The ServiceNow model applies itself well to IT service management applications, such as incident management, problem management, facilities management, change management and service requests. ServiceNow offers more than 20 applications under that umbrella.

In itself, it's a good business, Wojahn said.

"When companies are doing well, they tend to invest in things like IT in an effort to drive more automation. More things need to go to digital infrastructures for managing those workflows and activities,’ he told CRN.

Cloud Sherpas has mostly sold ServiceNow end users those kinds of cloud-based IT management services. But it also has implemented ServiceNow to provide wider business-process services, and that's an offering that will drive future growth, Wojahn said.

"ServiceNow is really pushing this notion of Enterprise Services Management," Wojahn said.

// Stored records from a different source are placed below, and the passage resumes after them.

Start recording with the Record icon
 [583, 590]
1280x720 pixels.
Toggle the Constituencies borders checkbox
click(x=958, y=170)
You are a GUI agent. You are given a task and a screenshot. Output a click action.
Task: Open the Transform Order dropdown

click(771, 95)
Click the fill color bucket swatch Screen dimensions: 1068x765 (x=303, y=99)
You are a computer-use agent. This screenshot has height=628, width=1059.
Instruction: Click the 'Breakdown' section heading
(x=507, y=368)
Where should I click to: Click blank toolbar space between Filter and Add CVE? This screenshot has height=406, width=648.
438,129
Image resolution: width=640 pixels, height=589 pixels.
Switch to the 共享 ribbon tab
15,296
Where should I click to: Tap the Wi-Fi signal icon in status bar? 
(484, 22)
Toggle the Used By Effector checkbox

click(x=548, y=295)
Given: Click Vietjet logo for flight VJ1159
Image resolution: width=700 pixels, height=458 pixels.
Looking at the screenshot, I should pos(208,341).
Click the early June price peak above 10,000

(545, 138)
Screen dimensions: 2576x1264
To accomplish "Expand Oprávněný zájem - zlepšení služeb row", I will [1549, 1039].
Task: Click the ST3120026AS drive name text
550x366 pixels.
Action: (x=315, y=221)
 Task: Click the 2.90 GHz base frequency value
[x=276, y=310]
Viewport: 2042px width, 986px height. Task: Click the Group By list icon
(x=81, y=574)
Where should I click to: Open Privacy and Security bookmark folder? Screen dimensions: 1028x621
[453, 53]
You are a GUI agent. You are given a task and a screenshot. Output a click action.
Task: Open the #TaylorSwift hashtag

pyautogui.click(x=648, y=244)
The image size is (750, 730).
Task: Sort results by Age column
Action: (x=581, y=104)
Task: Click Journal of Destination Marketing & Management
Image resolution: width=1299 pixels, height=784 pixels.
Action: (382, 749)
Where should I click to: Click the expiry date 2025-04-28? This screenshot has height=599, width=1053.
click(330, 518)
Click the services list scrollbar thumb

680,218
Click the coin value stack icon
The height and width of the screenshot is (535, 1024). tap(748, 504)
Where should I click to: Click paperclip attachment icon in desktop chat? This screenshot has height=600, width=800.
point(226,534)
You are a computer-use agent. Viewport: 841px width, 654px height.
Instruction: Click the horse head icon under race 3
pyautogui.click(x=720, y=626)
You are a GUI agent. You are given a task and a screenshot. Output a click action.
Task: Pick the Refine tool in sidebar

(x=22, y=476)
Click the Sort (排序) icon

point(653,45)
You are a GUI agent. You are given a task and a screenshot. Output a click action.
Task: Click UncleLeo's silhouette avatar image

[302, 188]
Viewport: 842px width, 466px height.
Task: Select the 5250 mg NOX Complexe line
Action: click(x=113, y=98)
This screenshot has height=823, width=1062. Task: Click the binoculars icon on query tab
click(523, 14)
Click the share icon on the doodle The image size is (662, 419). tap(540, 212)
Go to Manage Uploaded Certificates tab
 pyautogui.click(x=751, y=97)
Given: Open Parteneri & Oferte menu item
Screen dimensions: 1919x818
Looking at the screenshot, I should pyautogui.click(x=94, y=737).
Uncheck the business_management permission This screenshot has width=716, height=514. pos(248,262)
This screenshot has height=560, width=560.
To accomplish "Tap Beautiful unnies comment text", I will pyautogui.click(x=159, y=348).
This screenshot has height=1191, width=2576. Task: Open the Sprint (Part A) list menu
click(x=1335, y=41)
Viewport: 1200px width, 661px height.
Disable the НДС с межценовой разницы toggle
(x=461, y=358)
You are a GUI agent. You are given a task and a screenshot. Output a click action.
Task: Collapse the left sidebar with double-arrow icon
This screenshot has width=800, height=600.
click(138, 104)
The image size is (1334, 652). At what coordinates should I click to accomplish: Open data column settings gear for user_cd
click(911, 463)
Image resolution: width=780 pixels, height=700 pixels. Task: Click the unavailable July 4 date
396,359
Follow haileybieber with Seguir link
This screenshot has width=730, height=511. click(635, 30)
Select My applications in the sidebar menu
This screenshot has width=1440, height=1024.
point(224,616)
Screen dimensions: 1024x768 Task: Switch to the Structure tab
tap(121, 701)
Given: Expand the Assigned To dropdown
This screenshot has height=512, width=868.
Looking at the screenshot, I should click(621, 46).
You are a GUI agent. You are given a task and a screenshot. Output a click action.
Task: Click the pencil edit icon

The IT Service Management ecosystem with which the company is mostly associated is a $3 billion industry; Enterprise Service Management is thought to be between a $6 billion to $10 billion market.

An advantage of partnering with ServiceNow is the company’s practice of listening to customers when they are asking for new features and functionality, Wojahn said.

"They aggressively use that information to make their platform better," he told CRN.

"They have a great product development team," but their customer base serves as an even larger aspect of that team. The constant development manifests itself in biannual upgrades of the product.

ServiceNow's focus on using its powerful platform for a wider range of service management applications developed in close consultation with users suggests a potential for future growth eclipsing even what CloudSherpas has seen over the last year. And that is ultimately the motivation for pumping $12 million into the business, Wojahn said.

ServiceNow's genius is it's "using IT to be the center of the universe for extending it for business applications and extending it into those other markets," he told CRN.